ThreatFox Feed
This Integration is part of the ThreatFox Feed Pack.#
Supported versions
Supported Cortex XSOAR versions: 6.10.0 and later.
ThreatFox is a platform from abuse.ch and Spamhaus dedicated to sharing indicators of compromise (IOCs) associated with malware, with the infosec community, AV vendors and cyber threat intelligence providers. For more information visit: https://threatfox.abuse.ch/
Create an Auth Key for abuse.ch#
Note: If you already have a profile, you can skip steps 1 and 2.
Sign up for an abuse.ch account. You can do this easily by using an existing account that you may already have on X, LinkedIn, Google or Github. Just log in with the authentication provider of your choice here: https://auth.abuse.ch/
Once you are authenticated on abuse.ch, ensure that you connect at least one additional authentication provider. This will ensure that you have access to abuse.ch platforms, even if one of the authentication providers you use shuts down (yes, it happened with Twitter!)
Ensure that you hit the "Save profile" button. In the "Optional" section, you can now generate an "Auth-Key". This is your personal Auth-Key that you can now use in the integration.

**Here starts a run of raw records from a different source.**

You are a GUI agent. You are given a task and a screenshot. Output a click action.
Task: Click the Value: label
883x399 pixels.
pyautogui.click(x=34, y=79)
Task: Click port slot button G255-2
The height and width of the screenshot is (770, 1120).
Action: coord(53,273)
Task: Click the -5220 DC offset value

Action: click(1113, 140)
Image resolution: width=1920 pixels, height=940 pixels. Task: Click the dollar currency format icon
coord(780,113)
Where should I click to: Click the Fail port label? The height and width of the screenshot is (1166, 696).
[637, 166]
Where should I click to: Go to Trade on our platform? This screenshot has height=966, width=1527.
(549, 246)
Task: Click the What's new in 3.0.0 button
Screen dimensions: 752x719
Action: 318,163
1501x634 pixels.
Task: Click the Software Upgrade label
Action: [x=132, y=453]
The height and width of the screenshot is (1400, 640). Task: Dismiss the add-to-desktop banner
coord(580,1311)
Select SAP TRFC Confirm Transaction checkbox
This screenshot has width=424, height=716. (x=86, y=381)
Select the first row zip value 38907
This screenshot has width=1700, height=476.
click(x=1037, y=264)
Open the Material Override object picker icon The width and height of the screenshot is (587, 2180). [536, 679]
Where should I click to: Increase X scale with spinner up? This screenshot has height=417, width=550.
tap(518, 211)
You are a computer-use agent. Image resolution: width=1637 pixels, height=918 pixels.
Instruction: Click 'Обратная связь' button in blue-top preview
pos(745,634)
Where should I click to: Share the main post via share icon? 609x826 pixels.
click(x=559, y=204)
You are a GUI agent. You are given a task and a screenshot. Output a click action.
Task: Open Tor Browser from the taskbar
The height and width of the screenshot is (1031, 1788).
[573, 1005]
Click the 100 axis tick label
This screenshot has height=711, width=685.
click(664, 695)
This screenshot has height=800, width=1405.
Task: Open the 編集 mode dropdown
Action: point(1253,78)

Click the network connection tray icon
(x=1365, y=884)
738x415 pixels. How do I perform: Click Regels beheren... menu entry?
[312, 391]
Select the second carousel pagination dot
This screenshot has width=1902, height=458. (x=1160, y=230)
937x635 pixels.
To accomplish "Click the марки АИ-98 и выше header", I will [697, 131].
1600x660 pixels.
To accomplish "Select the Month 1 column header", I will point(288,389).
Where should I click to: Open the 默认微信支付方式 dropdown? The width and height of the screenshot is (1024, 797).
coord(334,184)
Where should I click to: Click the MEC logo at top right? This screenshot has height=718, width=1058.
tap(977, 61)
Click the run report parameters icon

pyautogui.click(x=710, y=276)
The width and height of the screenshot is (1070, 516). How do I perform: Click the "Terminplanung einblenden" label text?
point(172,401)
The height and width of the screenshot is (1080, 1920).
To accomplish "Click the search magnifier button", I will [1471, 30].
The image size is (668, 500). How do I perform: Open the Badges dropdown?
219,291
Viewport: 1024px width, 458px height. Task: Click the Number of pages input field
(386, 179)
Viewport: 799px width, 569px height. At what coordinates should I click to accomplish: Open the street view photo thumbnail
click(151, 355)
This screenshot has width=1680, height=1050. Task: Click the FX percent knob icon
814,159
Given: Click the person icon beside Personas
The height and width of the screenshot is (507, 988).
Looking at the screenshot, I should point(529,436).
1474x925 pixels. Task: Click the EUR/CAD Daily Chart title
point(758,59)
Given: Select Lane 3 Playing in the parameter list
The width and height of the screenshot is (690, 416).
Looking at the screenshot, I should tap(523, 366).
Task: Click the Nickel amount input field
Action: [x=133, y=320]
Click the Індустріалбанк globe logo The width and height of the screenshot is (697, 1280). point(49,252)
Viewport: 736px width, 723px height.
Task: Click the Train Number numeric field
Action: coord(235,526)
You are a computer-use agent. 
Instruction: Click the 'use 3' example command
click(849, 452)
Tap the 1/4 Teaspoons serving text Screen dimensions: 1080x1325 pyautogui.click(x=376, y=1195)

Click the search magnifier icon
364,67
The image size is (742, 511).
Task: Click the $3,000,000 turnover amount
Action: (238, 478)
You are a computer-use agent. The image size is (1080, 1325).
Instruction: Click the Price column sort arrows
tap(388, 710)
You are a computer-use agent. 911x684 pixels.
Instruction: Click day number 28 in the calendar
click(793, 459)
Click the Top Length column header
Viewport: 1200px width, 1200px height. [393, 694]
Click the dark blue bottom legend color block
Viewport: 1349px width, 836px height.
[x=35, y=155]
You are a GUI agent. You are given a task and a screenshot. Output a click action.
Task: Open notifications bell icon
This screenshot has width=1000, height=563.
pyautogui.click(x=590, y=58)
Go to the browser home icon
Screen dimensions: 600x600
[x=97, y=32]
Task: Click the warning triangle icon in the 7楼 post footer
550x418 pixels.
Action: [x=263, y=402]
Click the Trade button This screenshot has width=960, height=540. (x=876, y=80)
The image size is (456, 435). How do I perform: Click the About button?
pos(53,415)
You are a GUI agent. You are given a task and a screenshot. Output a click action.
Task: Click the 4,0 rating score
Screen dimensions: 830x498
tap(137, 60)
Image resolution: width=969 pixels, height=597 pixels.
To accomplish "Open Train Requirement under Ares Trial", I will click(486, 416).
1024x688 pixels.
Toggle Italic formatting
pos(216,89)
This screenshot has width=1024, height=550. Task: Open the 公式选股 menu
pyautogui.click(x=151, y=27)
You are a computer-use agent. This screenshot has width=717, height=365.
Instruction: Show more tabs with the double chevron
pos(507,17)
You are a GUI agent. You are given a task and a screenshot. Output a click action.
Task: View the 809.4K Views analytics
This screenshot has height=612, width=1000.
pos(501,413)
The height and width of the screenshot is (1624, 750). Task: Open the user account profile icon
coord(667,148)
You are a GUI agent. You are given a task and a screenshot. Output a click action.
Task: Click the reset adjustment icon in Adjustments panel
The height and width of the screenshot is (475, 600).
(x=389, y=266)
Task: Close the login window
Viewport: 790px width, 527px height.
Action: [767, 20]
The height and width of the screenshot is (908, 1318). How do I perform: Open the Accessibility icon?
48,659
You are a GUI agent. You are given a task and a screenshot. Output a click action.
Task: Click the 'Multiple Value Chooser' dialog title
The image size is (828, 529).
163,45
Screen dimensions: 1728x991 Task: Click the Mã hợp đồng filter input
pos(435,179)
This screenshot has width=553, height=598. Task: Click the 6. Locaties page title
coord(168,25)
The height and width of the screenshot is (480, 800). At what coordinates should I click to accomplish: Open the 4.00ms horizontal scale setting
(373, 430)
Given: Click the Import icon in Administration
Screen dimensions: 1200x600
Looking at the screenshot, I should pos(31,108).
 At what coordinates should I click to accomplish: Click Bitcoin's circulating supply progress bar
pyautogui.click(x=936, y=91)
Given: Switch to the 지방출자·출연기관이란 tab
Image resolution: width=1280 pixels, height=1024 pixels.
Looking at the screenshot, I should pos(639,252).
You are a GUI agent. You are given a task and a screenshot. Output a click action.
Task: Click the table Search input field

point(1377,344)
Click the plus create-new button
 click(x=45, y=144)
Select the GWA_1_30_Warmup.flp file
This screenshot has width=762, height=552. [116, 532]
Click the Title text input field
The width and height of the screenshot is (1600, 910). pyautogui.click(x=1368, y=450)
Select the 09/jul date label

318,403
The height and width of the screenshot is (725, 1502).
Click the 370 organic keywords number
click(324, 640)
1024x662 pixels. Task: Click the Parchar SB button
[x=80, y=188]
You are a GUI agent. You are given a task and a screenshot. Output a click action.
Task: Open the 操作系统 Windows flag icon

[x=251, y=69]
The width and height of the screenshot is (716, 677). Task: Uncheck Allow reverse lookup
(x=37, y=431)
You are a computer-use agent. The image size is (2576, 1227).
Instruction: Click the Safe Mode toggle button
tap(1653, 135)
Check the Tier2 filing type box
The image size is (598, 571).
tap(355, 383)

Configure ThreatFox Feed in Cortex#
| Parameter | Description | Required |
|---|---|---|
| Server URL | True | |
| Auth Key | Auth Key for authentication with abuse.ch | True |
| Use system proxy settings | False | |
| Trust any certificate (not secure) | False | |
| Fetch indicators | False | |
| Source Reliability | Reliability of the source providing the intelligence data. | True |
| Indicator Reputation | Indicators from this integration instance will be marked with this reputation. | False |
| Traffic Light Protocol Color | The Traffic Light Protocol (TLP) designation to apply to indicators fetched from the feed. | False |
| Indicator Expiration Method | The method to be used to expire indicators from this feed. Default: indicatorType | False |
| Bypass exclusion list | When selected, the exclusion list is ignored for indicators from this feed. This means that if an indicator from this feed is on the exclusion list, the indicator might still be added to the system. | False |
| Feed Fetch Interval (in days) | False | |
| Return IOCs with Ports | If selected, IP indicators will include a tag with the port value | False |
| Confidence Threshold | False | |
| Create relationship | If selected, indicators will be created with relationships | False |
Commands#
You can execute these commands from the CLI, as part of an automation, or in a playbook. After you successfully execute a command, a DBot message appears in the War Room with the command details.
threatfox-get-indicators#
Retrieves indicators from the ThreatFox API.
Base Command#
threatfox-get-indicators
Input#
| Argument Name | Description | Required |
|---|---|---|
| search_term | Indicator value to search for | Optional |
| id | Indicator ID to search for. | Optional |
| hash | Hash to search for. | Optional |
| tag | Tag to search by. For available tag options, please refer to the API documentation- https://threatfox.abuse.ch/api/. | Optional |
| malware | Malware to search by. For available malware options, please refer to the API documentation- https://threatfox.abuse.ch/api/. | Optional |
| limit | Maximum indicators to search for. Available only when searching by 'malware' or 'tag'. Default is 50. Max is 1000. | Optional |
Context Output#
There is no context output for this command.
Create an API Key#
- Sign up for an abuse.ch account by using an existing account that you may already have on X, LinkedIn, Google or Github. Just log in with the authentication provider of your choice here: https://auth.abuse.ch/
- Once you've logged in to abuse.ch, add at least one more way to log in. This helps ensure you can always access abuse.ch platforms, even if one of your login methods stops working.
- Click the Save profile button. In the Optional section, you can now create an Auth-Key. This is your personal authentication key that you can use to query any abuse.ch APIs.
If you already have a profile, you only need to follow step 3. There’s nothing further to do for your authentication set up.